Experimental and numerical assessment of vertical accelerations during bow re-entry of a RIB in irregular waves

Abstract

This paper presents the comparison of a self-conducted towing tank experiment with the simulation results of a calibrated state-of-the-art strip-theory method and a first-principles numerical method. The experiment concerns a Rigid Inflatable Boat (RIB) in moderate-to-high irregular waves. These waves result in bow emersion events of the RIB. Bow re-entry induces vertical accelerations which, in reality, can lead to severe injuries and structural damage. State-of-the-art methods for predicting the vertical acceleration levels are based on assumptions, require calibration and are often limited in application range. We demonstrate how the vertical acceleration as a function of time is found from a 3D numerical method based on the Navier–Stokes equations, employing the Volume of Fluid (VoF) method for the free surface, without any further assumptions or limitations. 2D+t strip theory methods like Fastship are based on the mechanics of wedges falling in water. The 3D numerical method that is part of the software ComFLOW is compared to previous research on falling wedges in 2D to investigate the effect of air and to find suitable grid distances for the 3D simulation of the RIB. The 3D RIB simulations are compared to Fastship and the experiment. With respect to the experiment, the ComFLOW simulations show a slight underestimation of the levels of heave and pitch. The underestimation of Fastship is larger.
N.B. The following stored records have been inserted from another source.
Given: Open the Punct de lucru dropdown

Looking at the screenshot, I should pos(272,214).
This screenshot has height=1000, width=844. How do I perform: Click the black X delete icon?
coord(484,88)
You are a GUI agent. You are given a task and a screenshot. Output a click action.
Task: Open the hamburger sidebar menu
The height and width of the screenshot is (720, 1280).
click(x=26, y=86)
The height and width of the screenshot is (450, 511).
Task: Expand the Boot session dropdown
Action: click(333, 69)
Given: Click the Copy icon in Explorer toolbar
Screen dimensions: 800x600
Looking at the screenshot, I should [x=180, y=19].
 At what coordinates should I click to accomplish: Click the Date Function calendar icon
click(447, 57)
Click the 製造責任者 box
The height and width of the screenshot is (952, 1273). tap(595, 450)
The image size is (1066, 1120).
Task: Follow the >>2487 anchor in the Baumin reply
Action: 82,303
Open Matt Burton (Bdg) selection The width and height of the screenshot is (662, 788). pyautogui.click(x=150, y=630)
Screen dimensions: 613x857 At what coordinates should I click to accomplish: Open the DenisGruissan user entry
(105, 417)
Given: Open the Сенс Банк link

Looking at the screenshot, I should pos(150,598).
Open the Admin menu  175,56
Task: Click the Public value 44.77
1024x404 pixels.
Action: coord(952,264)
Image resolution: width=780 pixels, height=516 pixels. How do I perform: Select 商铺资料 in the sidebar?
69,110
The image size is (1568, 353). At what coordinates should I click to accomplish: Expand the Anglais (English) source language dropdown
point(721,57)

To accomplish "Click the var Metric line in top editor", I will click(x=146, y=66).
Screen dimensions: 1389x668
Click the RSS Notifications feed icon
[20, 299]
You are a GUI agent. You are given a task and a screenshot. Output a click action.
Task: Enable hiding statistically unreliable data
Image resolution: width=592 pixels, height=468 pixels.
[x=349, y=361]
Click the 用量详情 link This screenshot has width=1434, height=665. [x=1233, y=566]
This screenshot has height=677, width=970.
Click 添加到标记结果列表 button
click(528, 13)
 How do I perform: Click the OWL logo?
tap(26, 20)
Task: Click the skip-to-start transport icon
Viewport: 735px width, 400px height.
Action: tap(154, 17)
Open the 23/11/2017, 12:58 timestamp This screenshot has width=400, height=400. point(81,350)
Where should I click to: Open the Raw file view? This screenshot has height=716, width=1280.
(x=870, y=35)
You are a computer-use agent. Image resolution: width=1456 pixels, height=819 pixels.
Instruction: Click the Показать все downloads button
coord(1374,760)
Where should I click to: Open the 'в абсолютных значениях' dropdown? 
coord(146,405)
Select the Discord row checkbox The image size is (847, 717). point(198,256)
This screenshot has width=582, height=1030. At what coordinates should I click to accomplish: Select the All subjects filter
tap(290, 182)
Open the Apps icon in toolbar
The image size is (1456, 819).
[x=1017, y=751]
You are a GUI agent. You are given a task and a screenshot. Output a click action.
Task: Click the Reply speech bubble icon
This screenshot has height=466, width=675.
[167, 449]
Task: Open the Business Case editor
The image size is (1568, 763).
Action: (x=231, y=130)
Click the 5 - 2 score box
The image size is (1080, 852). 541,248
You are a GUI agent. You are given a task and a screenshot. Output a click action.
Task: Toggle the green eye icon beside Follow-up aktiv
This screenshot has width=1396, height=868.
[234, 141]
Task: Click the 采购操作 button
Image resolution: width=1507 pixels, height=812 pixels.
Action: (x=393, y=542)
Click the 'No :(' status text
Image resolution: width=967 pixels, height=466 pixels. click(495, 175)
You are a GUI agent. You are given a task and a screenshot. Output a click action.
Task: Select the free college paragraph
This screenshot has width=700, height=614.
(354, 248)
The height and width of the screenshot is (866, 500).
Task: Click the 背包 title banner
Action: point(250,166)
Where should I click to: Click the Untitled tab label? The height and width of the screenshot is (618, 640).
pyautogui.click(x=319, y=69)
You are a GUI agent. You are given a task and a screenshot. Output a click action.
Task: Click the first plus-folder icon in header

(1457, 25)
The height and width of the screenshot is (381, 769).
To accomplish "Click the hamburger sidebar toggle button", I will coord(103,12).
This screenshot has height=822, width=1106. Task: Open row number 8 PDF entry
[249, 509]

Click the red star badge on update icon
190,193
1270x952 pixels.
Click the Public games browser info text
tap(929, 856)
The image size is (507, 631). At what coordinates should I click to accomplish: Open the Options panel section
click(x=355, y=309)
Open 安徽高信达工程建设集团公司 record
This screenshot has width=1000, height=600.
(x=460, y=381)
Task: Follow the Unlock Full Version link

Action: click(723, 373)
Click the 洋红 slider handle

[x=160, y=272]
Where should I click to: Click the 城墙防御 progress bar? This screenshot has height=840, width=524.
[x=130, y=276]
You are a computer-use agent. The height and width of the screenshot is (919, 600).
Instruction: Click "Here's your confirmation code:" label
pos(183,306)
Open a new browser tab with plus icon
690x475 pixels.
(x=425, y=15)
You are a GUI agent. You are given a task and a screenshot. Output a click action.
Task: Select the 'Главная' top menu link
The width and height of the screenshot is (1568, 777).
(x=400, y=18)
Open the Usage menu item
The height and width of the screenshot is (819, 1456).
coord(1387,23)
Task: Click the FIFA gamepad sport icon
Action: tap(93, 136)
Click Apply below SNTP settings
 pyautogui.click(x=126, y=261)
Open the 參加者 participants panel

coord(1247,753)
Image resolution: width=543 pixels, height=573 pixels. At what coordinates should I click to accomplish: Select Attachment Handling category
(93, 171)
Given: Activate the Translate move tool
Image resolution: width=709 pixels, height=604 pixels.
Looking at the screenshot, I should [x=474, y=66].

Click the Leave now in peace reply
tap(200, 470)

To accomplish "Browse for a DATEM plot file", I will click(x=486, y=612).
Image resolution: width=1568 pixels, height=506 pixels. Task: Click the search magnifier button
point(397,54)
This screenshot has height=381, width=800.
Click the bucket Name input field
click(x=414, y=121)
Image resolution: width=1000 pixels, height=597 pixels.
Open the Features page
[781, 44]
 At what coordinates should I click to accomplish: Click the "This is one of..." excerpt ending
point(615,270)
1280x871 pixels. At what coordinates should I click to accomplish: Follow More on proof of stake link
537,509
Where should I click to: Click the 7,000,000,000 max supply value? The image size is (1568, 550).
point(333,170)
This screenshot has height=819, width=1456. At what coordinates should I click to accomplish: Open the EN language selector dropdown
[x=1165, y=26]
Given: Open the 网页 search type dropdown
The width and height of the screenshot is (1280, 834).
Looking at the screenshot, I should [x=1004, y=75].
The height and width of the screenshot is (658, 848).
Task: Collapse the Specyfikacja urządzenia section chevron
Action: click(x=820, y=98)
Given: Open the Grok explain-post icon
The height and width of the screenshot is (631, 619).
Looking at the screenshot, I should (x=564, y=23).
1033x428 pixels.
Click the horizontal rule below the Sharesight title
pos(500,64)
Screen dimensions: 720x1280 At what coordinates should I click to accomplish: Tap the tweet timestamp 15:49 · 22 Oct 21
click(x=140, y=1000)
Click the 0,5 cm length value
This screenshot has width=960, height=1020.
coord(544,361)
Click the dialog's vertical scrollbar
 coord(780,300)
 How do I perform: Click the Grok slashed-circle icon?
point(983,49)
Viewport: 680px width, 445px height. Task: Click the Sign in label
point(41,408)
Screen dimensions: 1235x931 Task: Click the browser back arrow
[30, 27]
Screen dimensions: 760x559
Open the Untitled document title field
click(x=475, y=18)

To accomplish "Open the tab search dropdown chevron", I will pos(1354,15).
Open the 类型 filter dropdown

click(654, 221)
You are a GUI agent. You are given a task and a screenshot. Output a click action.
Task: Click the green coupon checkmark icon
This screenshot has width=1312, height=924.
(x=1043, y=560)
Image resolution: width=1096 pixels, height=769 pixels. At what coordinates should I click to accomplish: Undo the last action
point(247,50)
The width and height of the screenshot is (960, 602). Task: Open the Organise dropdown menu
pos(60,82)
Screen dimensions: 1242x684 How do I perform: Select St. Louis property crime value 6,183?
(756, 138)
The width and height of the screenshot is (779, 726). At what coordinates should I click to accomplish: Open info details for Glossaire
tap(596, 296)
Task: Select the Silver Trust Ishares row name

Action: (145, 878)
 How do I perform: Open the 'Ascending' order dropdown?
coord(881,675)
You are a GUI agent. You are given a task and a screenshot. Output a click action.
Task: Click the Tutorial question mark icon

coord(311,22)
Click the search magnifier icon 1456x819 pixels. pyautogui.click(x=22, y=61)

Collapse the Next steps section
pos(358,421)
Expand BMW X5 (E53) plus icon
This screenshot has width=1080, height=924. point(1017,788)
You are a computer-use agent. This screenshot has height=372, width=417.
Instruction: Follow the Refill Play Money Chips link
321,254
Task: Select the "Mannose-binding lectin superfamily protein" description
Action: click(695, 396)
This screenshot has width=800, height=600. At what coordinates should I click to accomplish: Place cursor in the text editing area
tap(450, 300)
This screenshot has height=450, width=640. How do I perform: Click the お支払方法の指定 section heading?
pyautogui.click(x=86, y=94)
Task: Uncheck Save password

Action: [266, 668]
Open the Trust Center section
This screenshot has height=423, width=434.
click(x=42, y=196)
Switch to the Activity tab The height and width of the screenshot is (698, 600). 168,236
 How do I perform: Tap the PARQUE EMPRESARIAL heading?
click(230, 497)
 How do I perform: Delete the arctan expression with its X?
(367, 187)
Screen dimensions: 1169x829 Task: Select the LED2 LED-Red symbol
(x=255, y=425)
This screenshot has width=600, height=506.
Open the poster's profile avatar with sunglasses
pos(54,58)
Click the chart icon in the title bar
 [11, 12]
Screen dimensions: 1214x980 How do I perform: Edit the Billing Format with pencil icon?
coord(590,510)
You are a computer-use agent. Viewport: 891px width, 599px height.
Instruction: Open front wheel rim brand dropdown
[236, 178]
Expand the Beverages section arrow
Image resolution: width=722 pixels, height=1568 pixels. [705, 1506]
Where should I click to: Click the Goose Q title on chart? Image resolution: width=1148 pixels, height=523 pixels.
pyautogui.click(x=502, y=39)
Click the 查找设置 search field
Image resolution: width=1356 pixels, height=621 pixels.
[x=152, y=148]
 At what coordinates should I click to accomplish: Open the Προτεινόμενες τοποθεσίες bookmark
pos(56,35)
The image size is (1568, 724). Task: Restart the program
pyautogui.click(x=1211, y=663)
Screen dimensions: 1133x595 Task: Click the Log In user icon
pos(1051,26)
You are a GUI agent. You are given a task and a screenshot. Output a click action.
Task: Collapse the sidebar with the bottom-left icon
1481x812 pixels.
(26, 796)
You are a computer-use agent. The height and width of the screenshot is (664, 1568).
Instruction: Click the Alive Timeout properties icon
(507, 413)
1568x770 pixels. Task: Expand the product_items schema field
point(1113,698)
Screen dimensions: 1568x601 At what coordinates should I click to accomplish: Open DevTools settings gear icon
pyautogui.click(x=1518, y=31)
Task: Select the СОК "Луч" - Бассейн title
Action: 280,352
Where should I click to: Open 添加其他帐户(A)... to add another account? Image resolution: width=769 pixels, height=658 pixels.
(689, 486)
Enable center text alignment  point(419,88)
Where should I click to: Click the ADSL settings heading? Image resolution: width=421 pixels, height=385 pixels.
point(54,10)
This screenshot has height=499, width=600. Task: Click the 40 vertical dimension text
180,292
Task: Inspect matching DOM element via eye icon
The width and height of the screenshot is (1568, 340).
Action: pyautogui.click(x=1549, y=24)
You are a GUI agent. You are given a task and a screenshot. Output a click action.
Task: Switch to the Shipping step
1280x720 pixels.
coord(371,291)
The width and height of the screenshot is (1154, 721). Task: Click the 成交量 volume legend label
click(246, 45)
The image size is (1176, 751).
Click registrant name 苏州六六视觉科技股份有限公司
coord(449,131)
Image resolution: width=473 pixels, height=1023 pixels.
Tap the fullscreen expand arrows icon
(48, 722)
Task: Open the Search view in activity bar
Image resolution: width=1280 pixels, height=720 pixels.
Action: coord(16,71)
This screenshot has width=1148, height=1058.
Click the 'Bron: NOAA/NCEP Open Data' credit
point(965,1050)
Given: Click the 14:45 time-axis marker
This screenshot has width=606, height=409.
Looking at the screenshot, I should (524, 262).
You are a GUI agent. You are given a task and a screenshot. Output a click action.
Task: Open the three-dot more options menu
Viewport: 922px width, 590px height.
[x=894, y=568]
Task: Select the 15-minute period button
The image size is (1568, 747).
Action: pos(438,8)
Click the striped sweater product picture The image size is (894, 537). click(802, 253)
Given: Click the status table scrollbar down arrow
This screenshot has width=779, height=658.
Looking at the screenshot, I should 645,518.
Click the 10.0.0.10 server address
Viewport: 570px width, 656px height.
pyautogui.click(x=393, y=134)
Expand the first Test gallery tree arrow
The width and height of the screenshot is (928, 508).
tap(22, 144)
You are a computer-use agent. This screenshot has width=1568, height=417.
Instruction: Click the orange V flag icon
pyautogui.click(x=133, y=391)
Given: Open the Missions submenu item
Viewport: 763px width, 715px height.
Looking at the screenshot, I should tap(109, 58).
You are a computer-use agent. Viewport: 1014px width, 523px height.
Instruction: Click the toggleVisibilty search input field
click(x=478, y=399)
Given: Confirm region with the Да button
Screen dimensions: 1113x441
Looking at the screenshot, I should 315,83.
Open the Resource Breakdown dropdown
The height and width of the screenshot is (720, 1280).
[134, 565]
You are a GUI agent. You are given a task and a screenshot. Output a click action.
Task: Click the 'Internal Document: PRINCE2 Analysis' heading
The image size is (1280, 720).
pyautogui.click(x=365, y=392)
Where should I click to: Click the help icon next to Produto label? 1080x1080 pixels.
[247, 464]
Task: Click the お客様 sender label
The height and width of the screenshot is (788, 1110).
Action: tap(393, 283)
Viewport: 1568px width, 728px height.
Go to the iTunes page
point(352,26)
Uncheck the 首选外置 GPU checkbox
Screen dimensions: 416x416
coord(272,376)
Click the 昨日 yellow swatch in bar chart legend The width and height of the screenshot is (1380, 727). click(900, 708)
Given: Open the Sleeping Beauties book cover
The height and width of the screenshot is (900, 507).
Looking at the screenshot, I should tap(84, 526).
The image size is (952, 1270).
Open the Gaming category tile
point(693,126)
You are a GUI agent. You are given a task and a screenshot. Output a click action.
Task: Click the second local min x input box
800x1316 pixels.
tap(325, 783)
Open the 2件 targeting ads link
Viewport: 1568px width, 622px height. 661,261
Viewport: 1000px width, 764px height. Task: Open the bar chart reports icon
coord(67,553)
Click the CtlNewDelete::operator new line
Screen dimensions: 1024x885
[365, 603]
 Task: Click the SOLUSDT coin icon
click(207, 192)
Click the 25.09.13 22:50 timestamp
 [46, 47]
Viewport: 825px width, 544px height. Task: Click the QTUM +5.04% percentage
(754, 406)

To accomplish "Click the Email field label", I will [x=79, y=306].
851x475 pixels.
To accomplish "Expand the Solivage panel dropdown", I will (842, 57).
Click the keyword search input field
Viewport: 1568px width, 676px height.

The prediction of acceleration in ComFLOW is hardly different from the experiment and a significant improvement with respect to Fastship. ComFLOW is demonstrated to predict acceleration levels better than before, which creates opportunities for using it in seakeeping optimization and for the improvement of methods like Fastship. The properties of the RIB and the experiment are available as open data at Wellens (2020).